A Season of Civilized Summits on Everest?

With a full week of good weather forecast and surprisingly low winds; and for Everest, warm temperatures (0 farenheight, -17 Celsius), teams are departing Base Camp and moving quickly up the mountain, with some headed for the summit right now.

With just over 300 climbers registered, it is also a year lower in numbers than the past, so the crowding, lines and general disarray should be minimized, with teams able to pick the day of their choosing and hopefully not all stack up on top of each other.

Everest, Lhotse Face, Camp 3
Follow the Congo line. Climbers headed out from Camp 3, lower right, and over to cross the Yellow Band upper left. Hopefully this year the traffic jams will be minimized. Photo: Robert Anderson – 300 mm tele. from Camp 2

Some teams are reporting planned later summit departures, with comfortably civilized times that both provides some rest before, and more climbing in the daylight hours. The traditional need to grab just a few hours rest at the South Col after a steep climb up from Camp 3, then taking off the same day for the top at 9 p.m., a physically enervating endeavor at the best of times, just won’t be so important this year.
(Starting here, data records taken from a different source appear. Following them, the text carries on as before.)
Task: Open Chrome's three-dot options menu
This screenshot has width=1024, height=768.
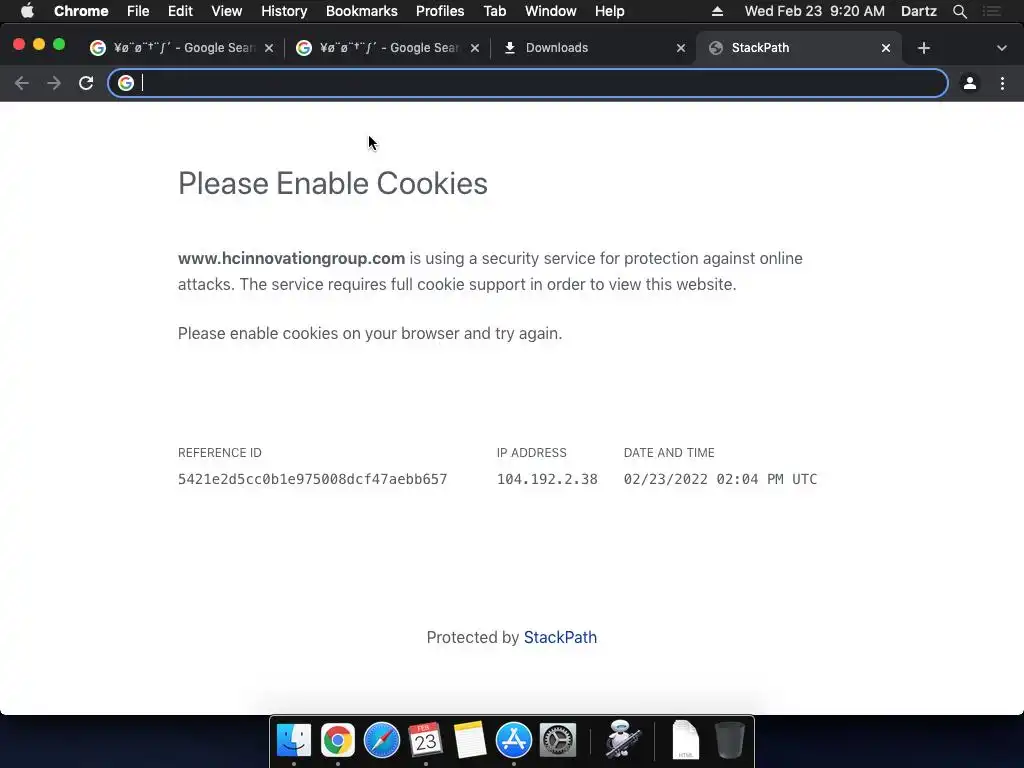Action: (x=1002, y=83)
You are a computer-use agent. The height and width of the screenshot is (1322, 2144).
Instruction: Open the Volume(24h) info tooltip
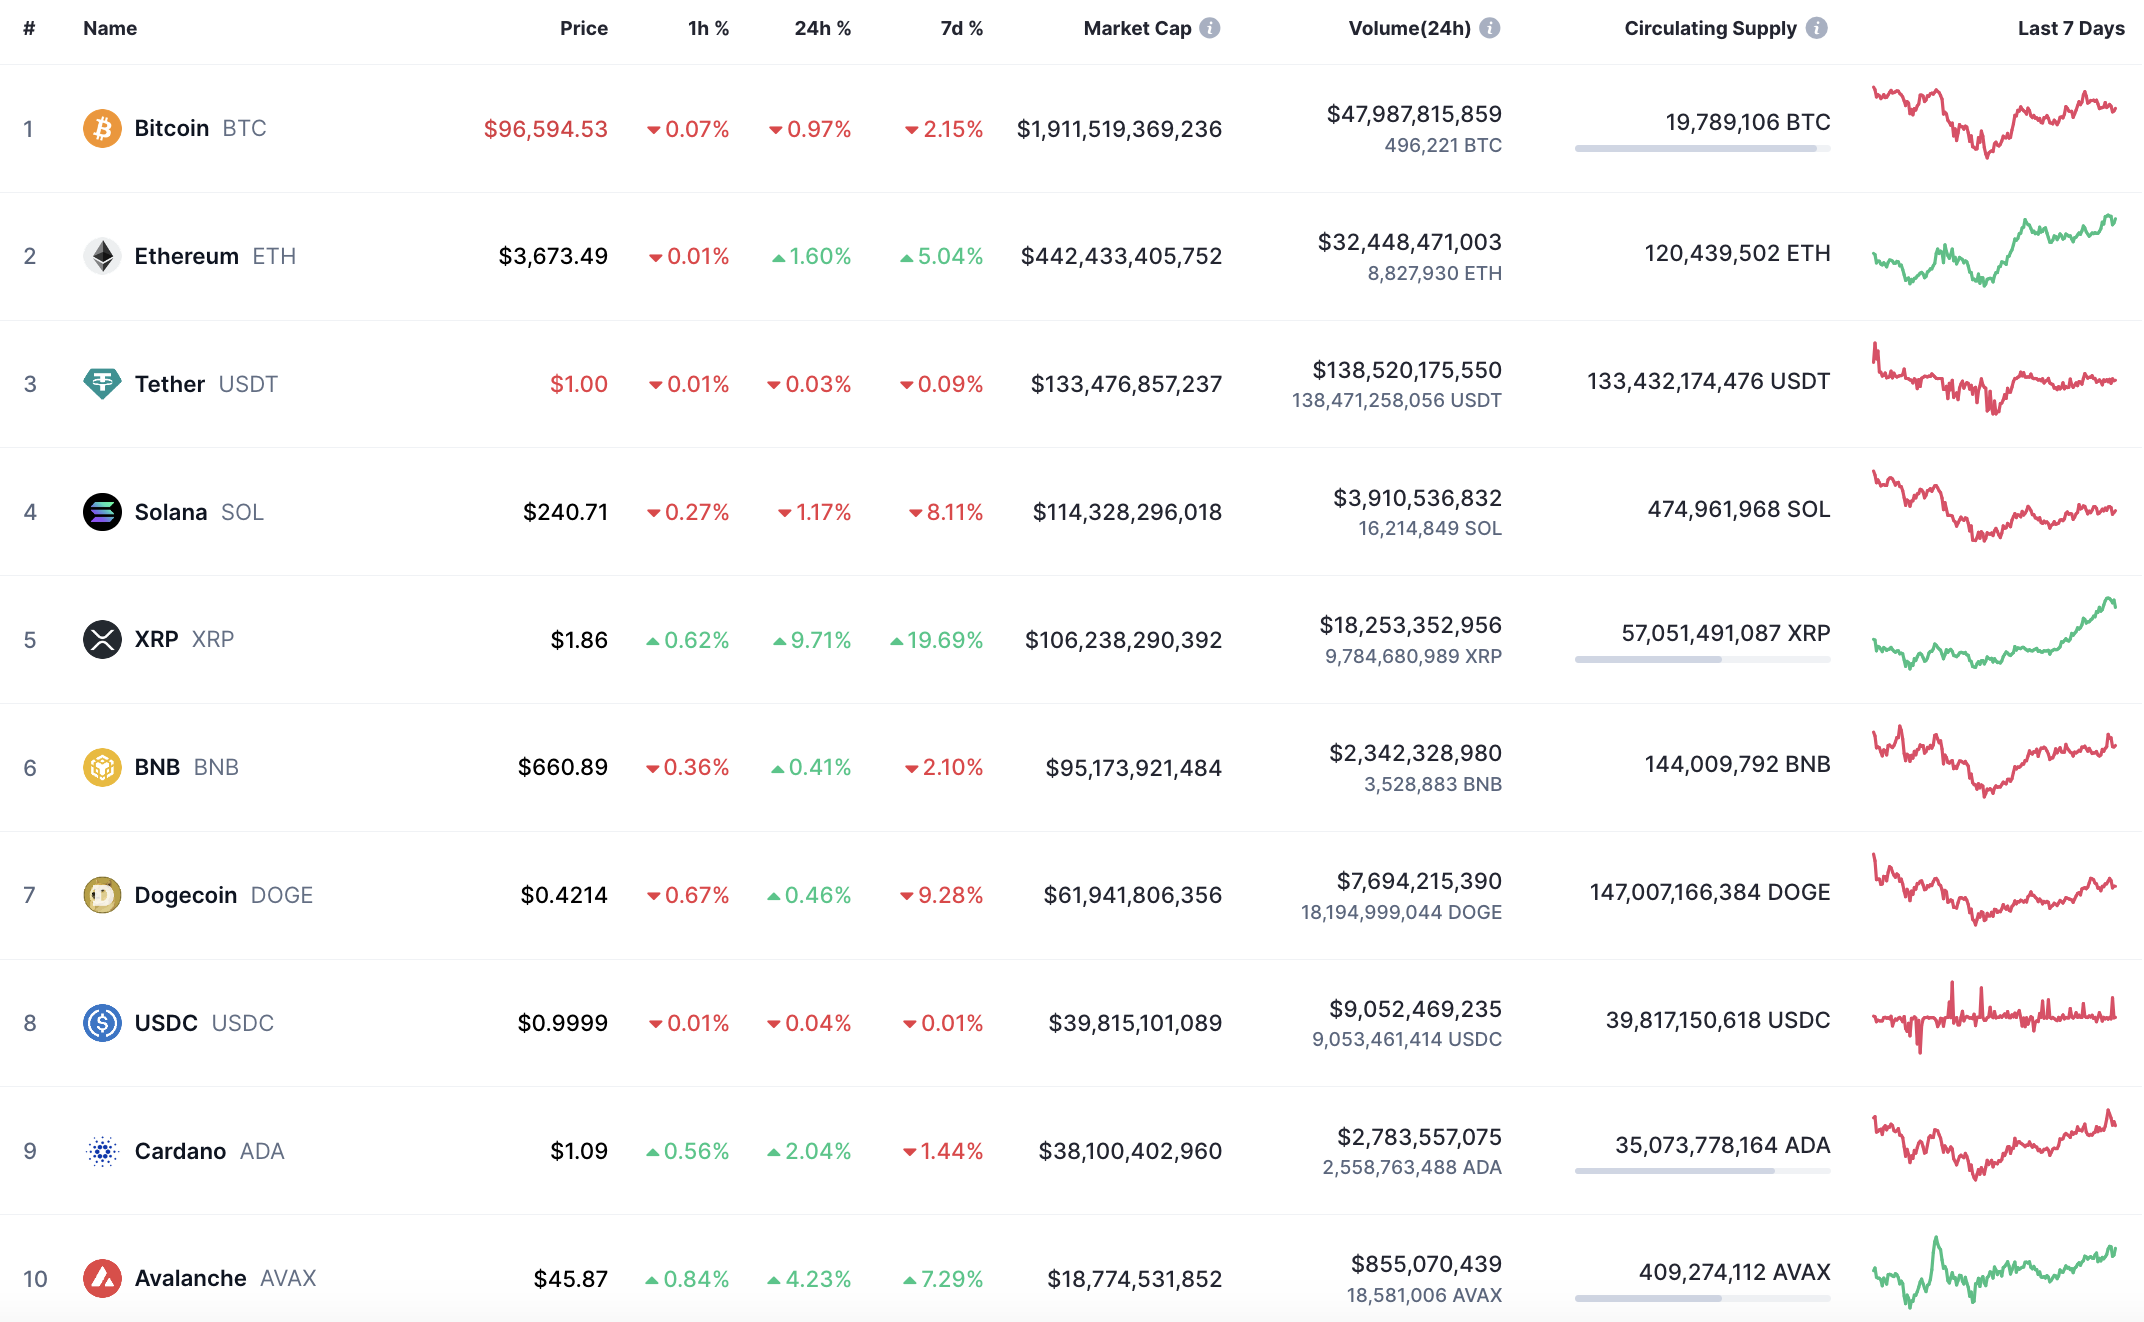coord(1490,28)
Just below the South Summit at top, climbers can just be seen ascending the snowy ridge. The actual summit is behind the South Summit and not visible. Climbers, bottom left, are rounding the corner leading onto the South Col. Photo: Robert Anderson

Last year, both Mountain Professionals and Madison Mountaineering took advantage of their very precise weather forecasts and left much later than usual, both enjoying success, and the views on their way to the summit.

The first Western member to summit this year, the very fit and fast, Pedro Queiros, followed close on the heels of the rope fixing team. They summited Monday morning, with just himself and Mingma Sherpa, a rare occurrence these days and certainly a great way to reach the top of the world.

A host of other teams are targeting summits over the week, from the Full Circle Everest team of All Black climbers, to a whole range of commercial expeditions, some in their own mini-waves.

Mixed into all this, will be a host of even smaller teams, as there are 37 in total this year, many we will never know of and will simply be climbing for themselves. Humility on Everest is certainly not unheard of.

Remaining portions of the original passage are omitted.